Idea Details

SOI Alarm functionality to detect Alarm Storms

Last activity 02-12-2019 06:19 AM
Britta Hoffner's profile image
07-07-2017 06:25 AM

I create this idea as a request for one of our customers who ran several times into the problem that an Alarm Storm from one of the connectors caused the SOI Manager Job Queues increasing dramatically and this causes very slow processing of Alarms. As a result Alarms appear delayed at the console until the Job Queues are finished processing the high amount of Jobs. There are two requests for this type of behavior:

 

1. implement some type of monitoring in SOI to get alerted when an Alarm Storm is detected.

 

2. improve the job queue processing in case of Alarm Storms so that the SOI Alarm processing to the SOI Console is not delayed.


Comments

02-12-2019 06:19 AM

So this means it will not be implemented in SOI, but only in DOI?

11-15-2018 05:36 AM

Great idea and really needed in SOI. If this is not going to be added to SOI you could look at using a custom enrichment (Possibly a java function) to identify storm events (Based on time and message) at the connector and mark them. Then use a separate policy to filter them. 

 

Alan 

05-02-2018 06:54 AM

This idea is taken care as part of next generation SOI i.e. Digital OI.

12-20-2017 10:25 AM

This idea is really gratefull. Also, it could event performance problems in the SOI environment.

10-10-2017 01:06 PM

Bumping as we just has this occur. We had an alert trap storm from one of our Spectrum landscapes and no new alerts on the console for hours until I was looped in.
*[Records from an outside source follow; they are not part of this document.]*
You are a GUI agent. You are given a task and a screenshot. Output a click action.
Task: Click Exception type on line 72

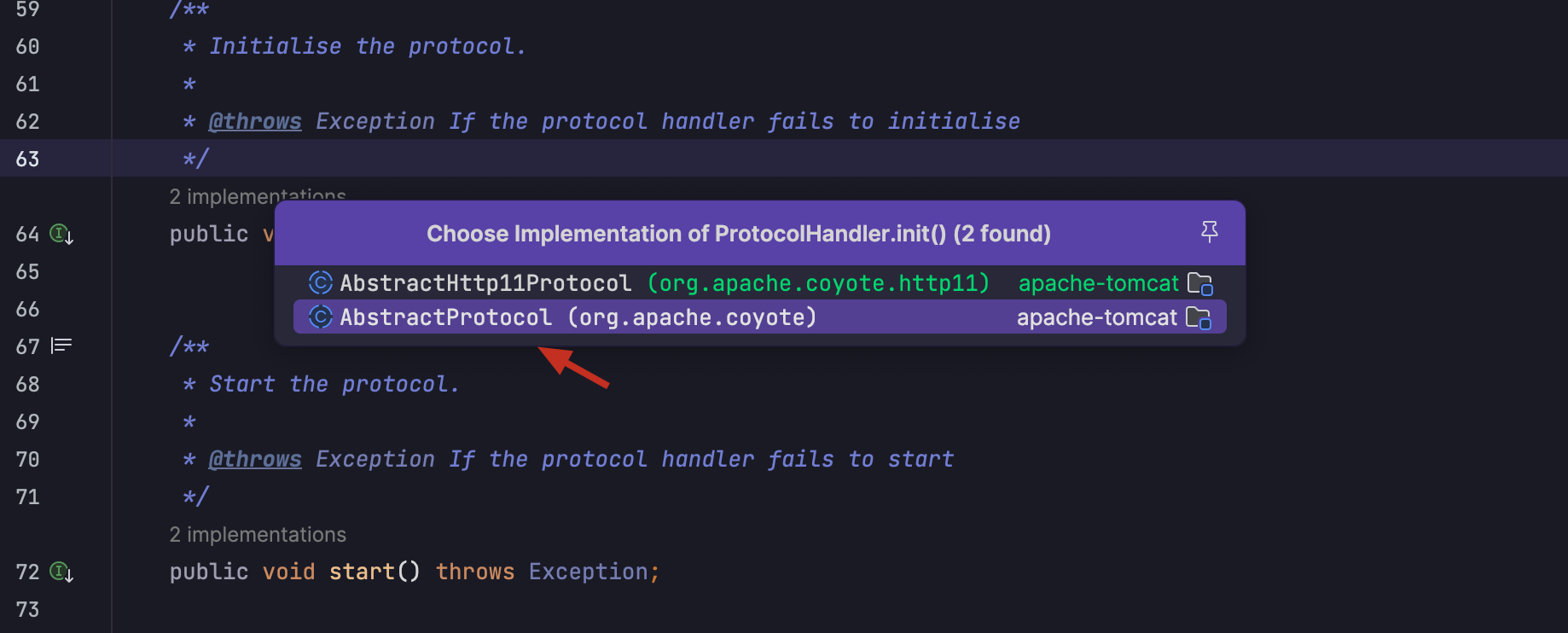pyautogui.click(x=589, y=572)
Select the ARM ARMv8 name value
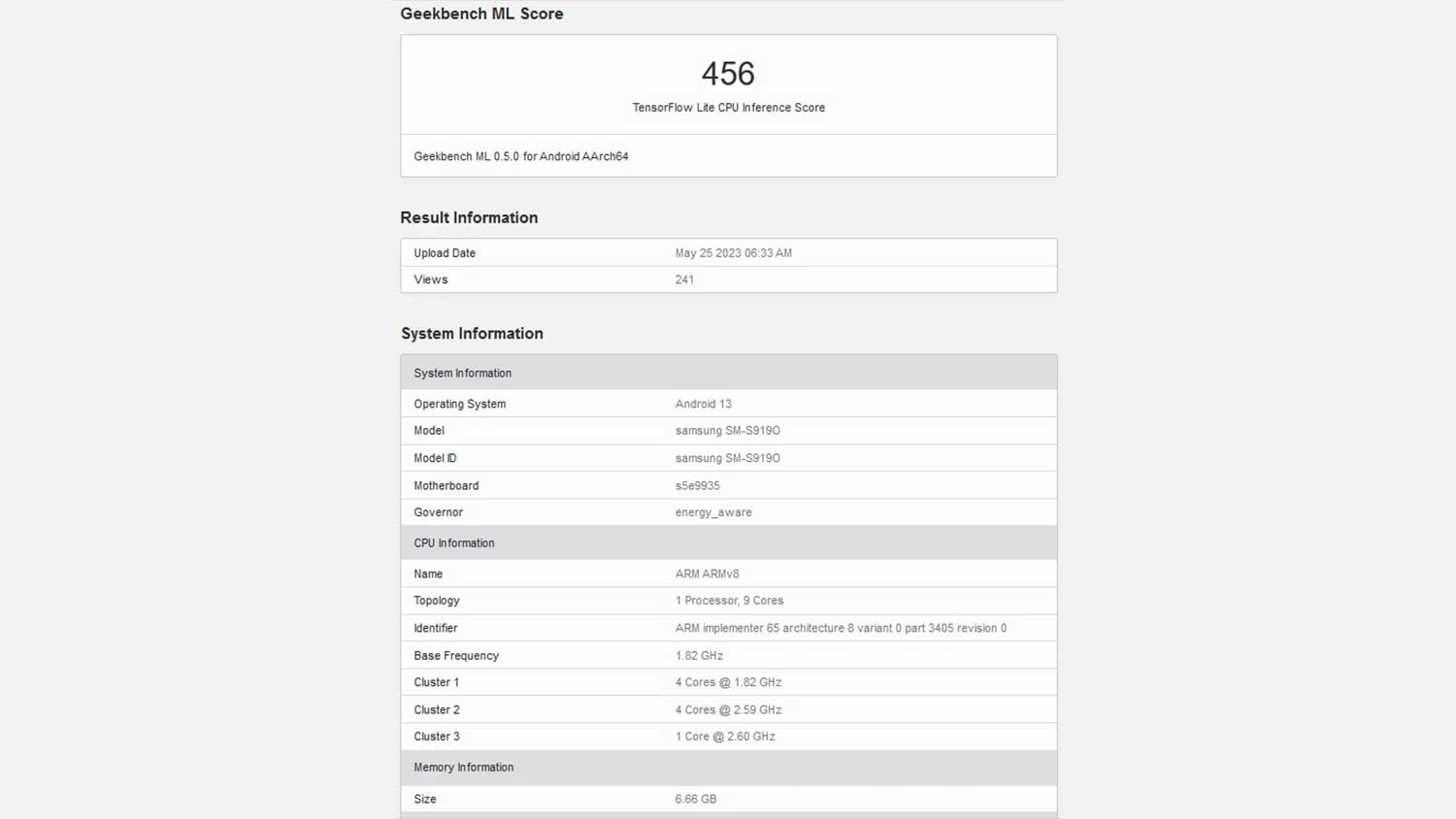Screen dimensions: 1456x819 pyautogui.click(x=707, y=574)
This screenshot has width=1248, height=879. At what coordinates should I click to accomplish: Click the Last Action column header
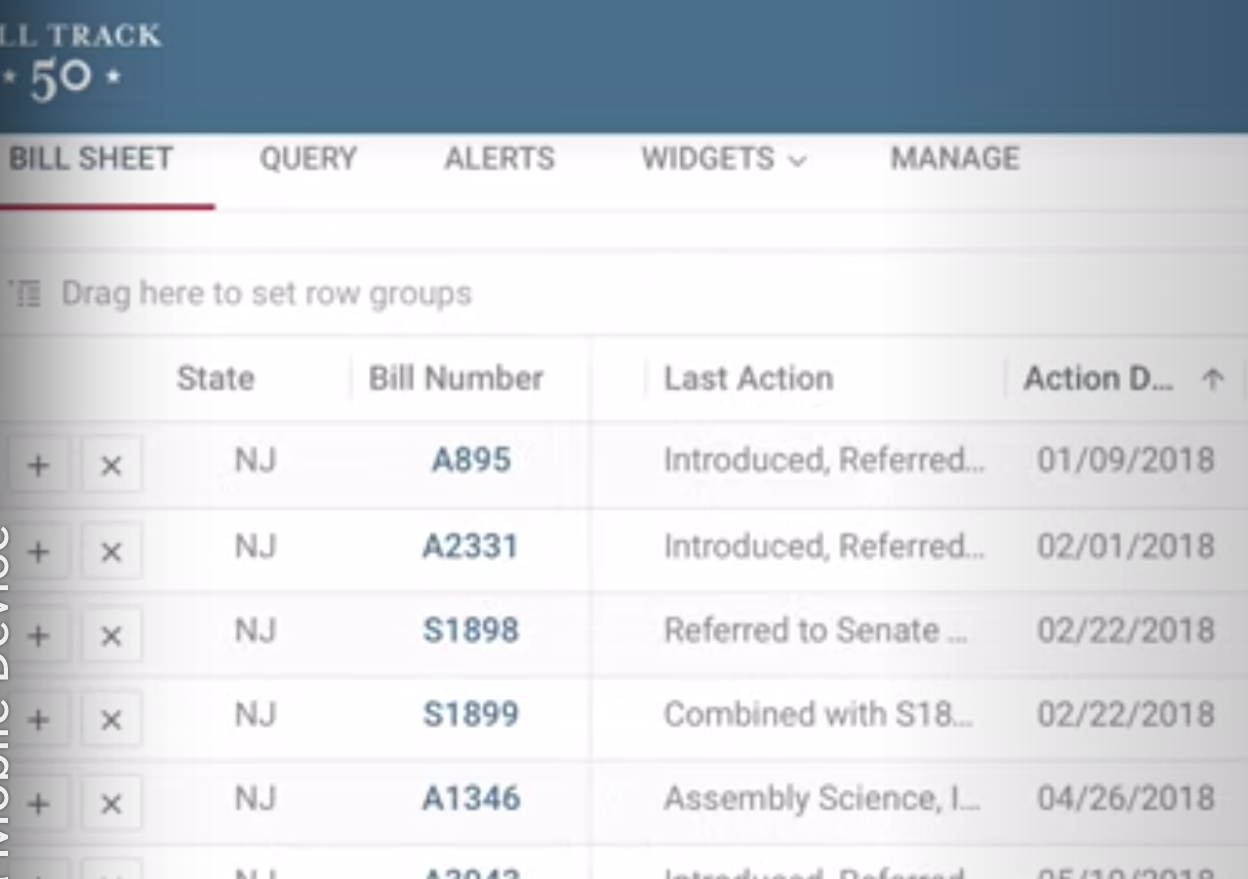(x=748, y=379)
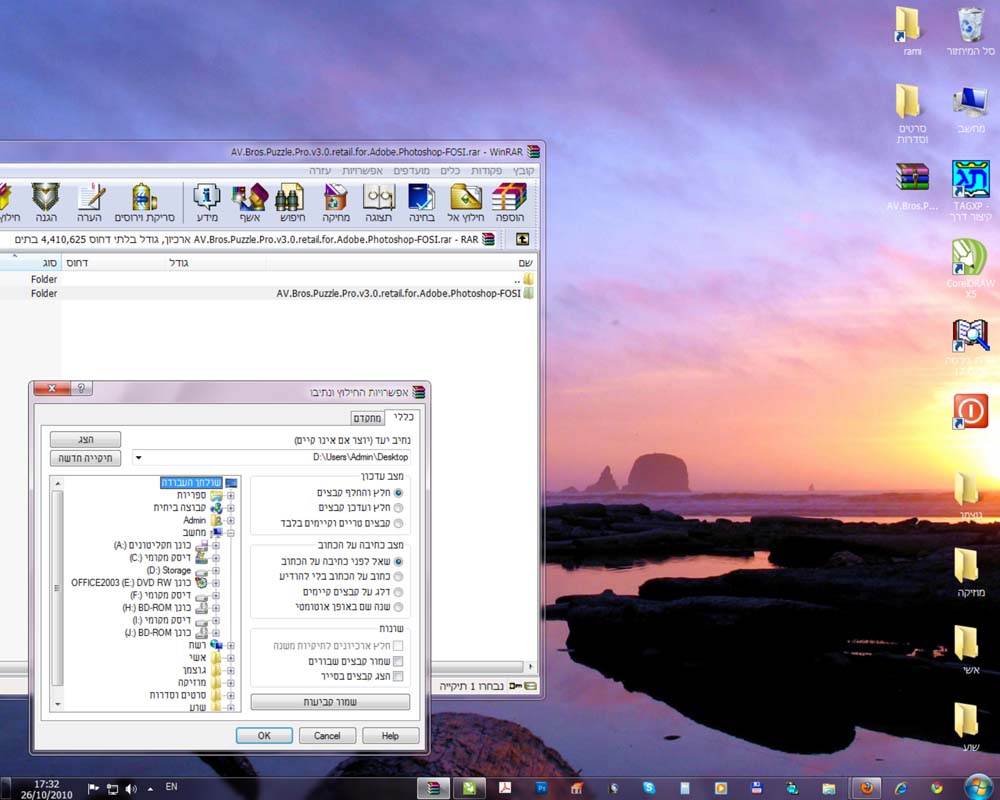The width and height of the screenshot is (1000, 800).
Task: Expand the ספריות tree node
Action: coord(231,495)
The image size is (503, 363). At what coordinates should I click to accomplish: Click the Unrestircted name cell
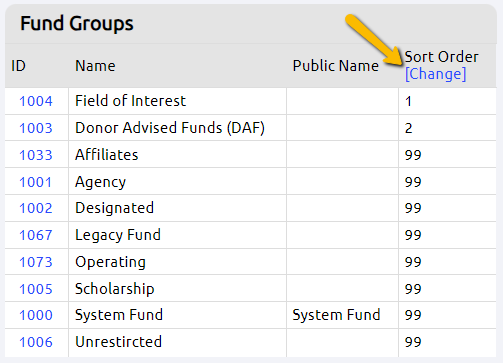[177, 342]
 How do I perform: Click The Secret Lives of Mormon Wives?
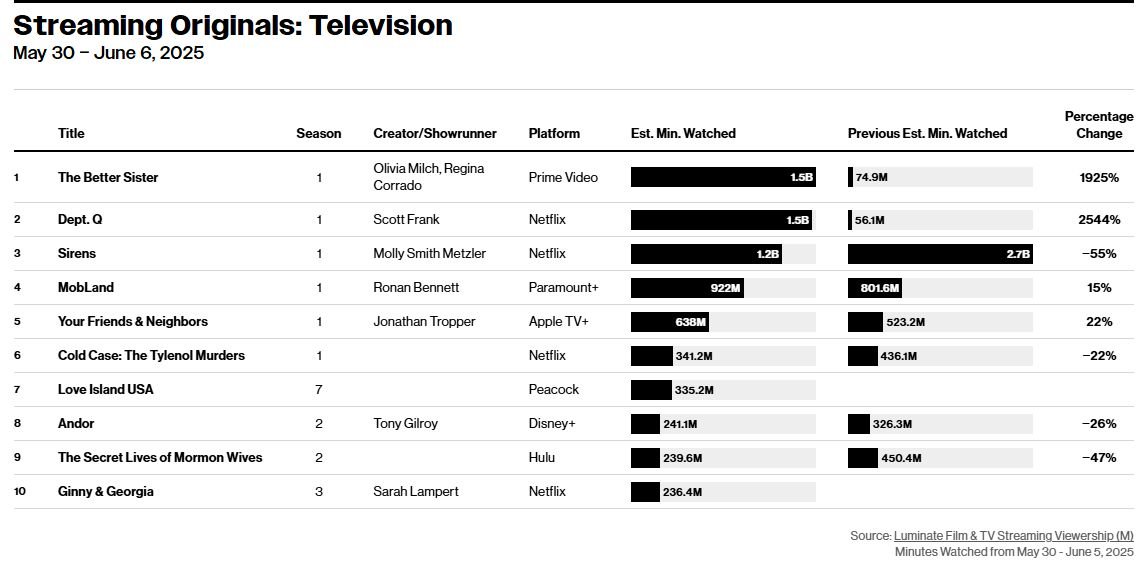160,457
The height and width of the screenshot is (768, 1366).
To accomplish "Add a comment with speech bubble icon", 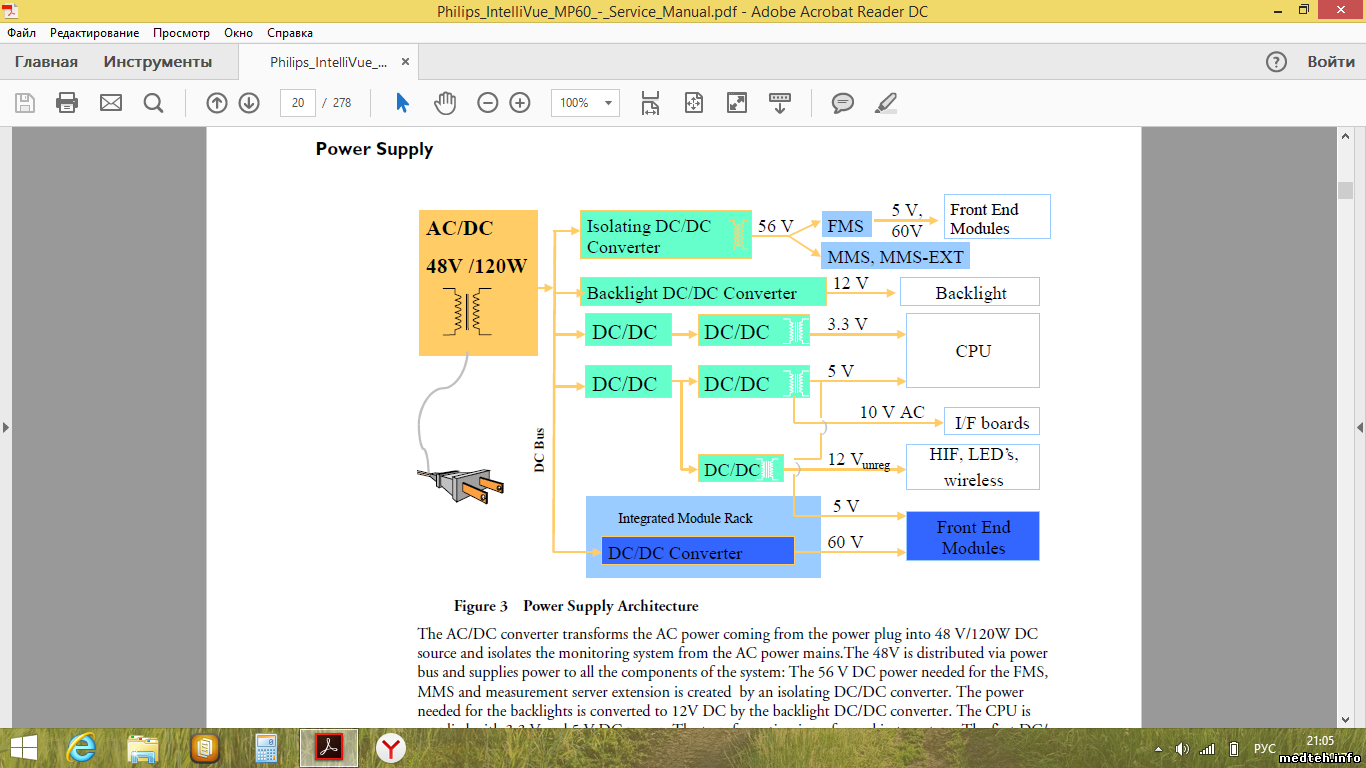I will (843, 103).
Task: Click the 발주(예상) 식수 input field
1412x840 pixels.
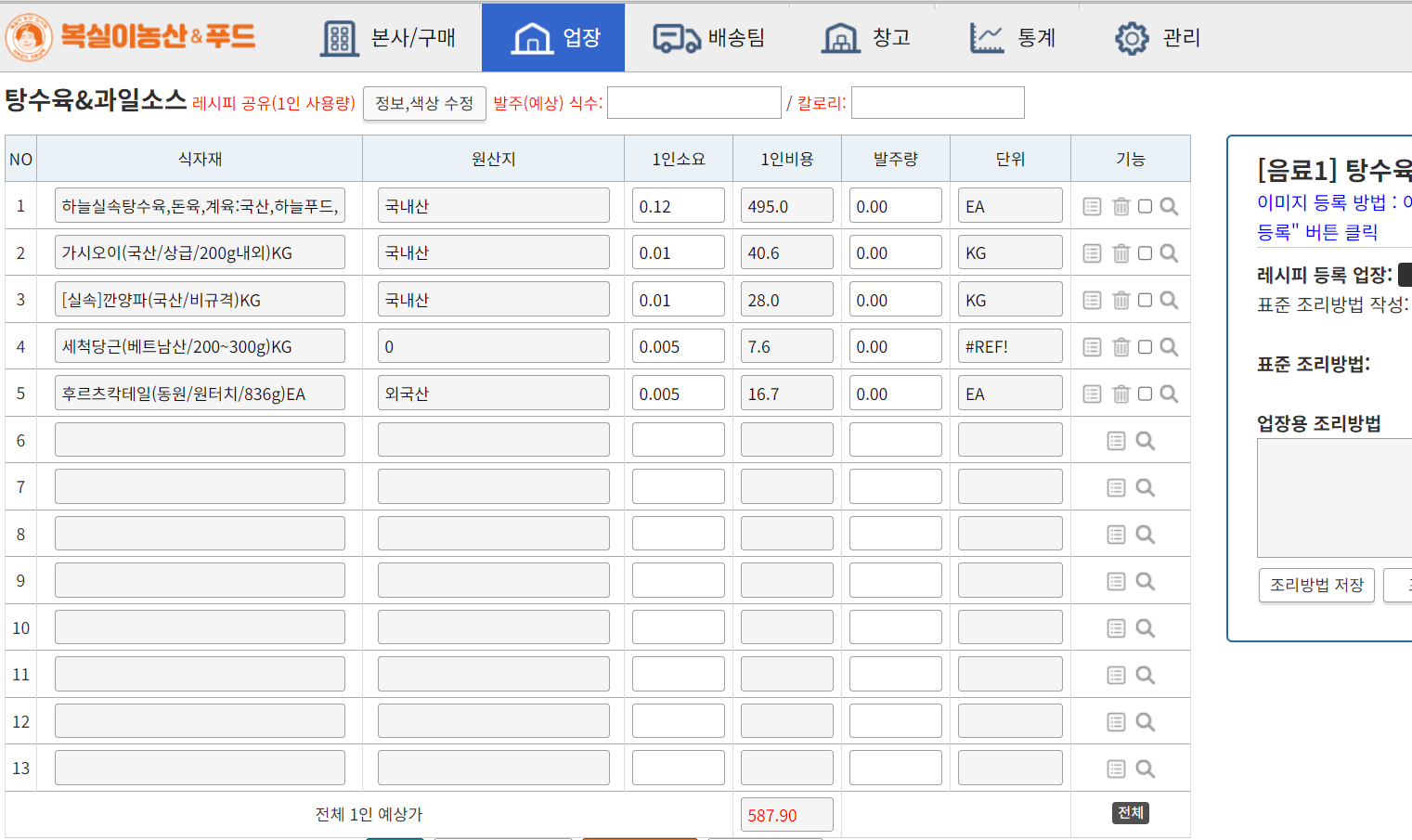Action: [x=693, y=103]
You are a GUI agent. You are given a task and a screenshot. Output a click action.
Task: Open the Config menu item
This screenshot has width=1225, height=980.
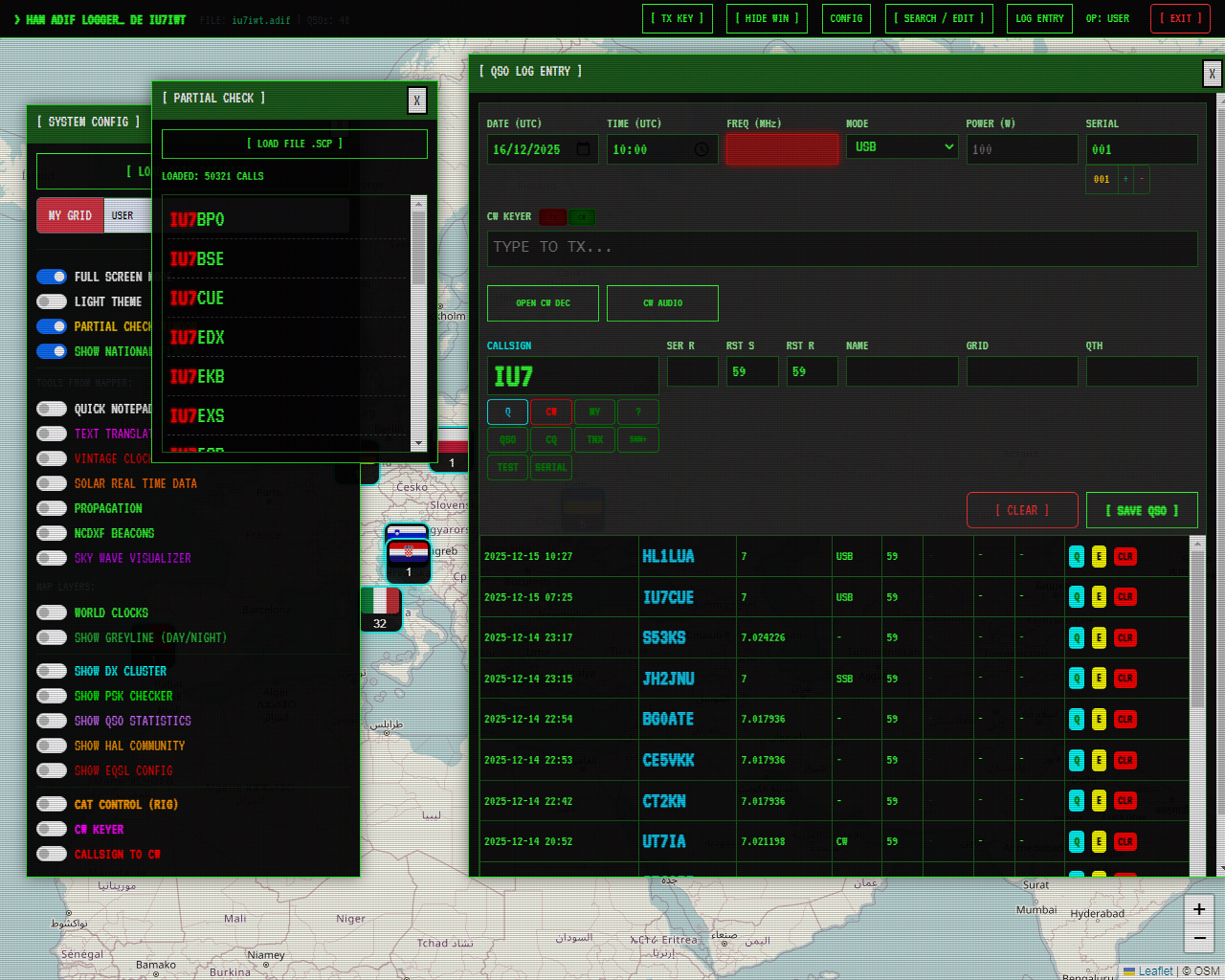pyautogui.click(x=846, y=18)
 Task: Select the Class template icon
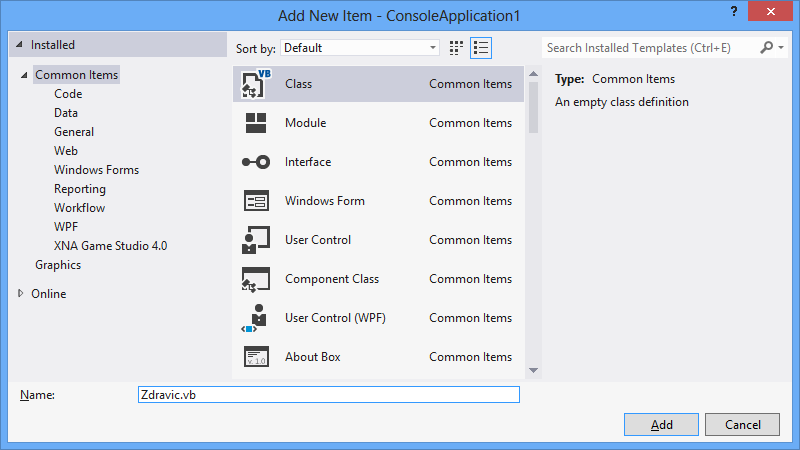coord(255,84)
It turned out to be 1000's of alerts thrown from a device and that device had AEP policy on it. Thus the queue was in the 40k range...

We had to block that devices traffic to spectrum to stop it from alerting and finally after a SOI restart went back to normal. 

So yeah there needs to be some fail safe mechanism to prevent these situations his from totally killing the SOI MGR's ability to process new alarms.

10-10-2017 12:59 AM

Hello Ashay,

 

It is really good to see you here in the SOI community.

 

Yan

08-11-2017 09:39 AM

I agree that a "fail safe" mechanism in the connectors would be helpful in case of a alert storm, however the actual storm must preferably be managed at the domain manager side of things. This would prevent a storm of alerts towards SOI in the first place. The "fail safe" would then only have to come into effect in case everything else fails so to say.

07-20-2017 02:21 AM

Hello Yan, usually the restart of the SOI environment helps to resolve the situation but in some cases you have to clear all files from the activemq data folder. <SOI_HOME>\tomcat\webapps\activemq-web\activemq-data.

 

Kind regards,

Britta Hoffner

CA Support

07-19-2017 12:15 PM

Right now, restarting sam application service is the only way to clear the queue.

 

Regards

 

Andre

07-19-2017 11:15 AM

I agree on this enhancement. And btw I think I also face this problem recently, the alarm delay is about 2 hours late. If I may ask, is there any workaround to reset the SOI job queue when the alarm processing is delaying? Restarting the SOI and connector services didn't do any help.

 

Regards,

Yan

07-12-2017 09:36 AM

Basically when alarm storm occurs, connector / IFW may see process / heap dump which can be controlled by changing IFW to 64 bit and allocating more memory. 

 

But main problem is at SOI manager (AMQ) which will die / slow down processing this alert storm. I can think 2 options here.

1. Let connector send alerts in chunk when storm happens.

May be 100-200 alerts at a time and next chunk will go after 1-1.5 second delay, allowing some time to SOI manager to process all previous alerts.

 

2. SOI should have individual AMQ for all connectors and from where alert goes in the main AMQ. SOI Manager will process alerts from main AMQ allowing SOI manager is not dead / impacted completely when storm happens. Only alerts from that particular connector is impacted.

 

Thanks,

Ashay

07-09-2017 08:52 PM

This would be a good enhancement. Adding to what Darryl mentioned, we should be able to set threshold based on the customer requirements. Ex - Upper Threshold, AlarmStorm length, Alarms Per second. The application should be able to detect this and maybe suppress the alarms until the alarms come back to normal rate.

07-07-2017 08:28 AM

It is a great idea. If we can set an upper threshold so that when these alarm storms occur the connector is automatically disabled then it will be icing on the cake.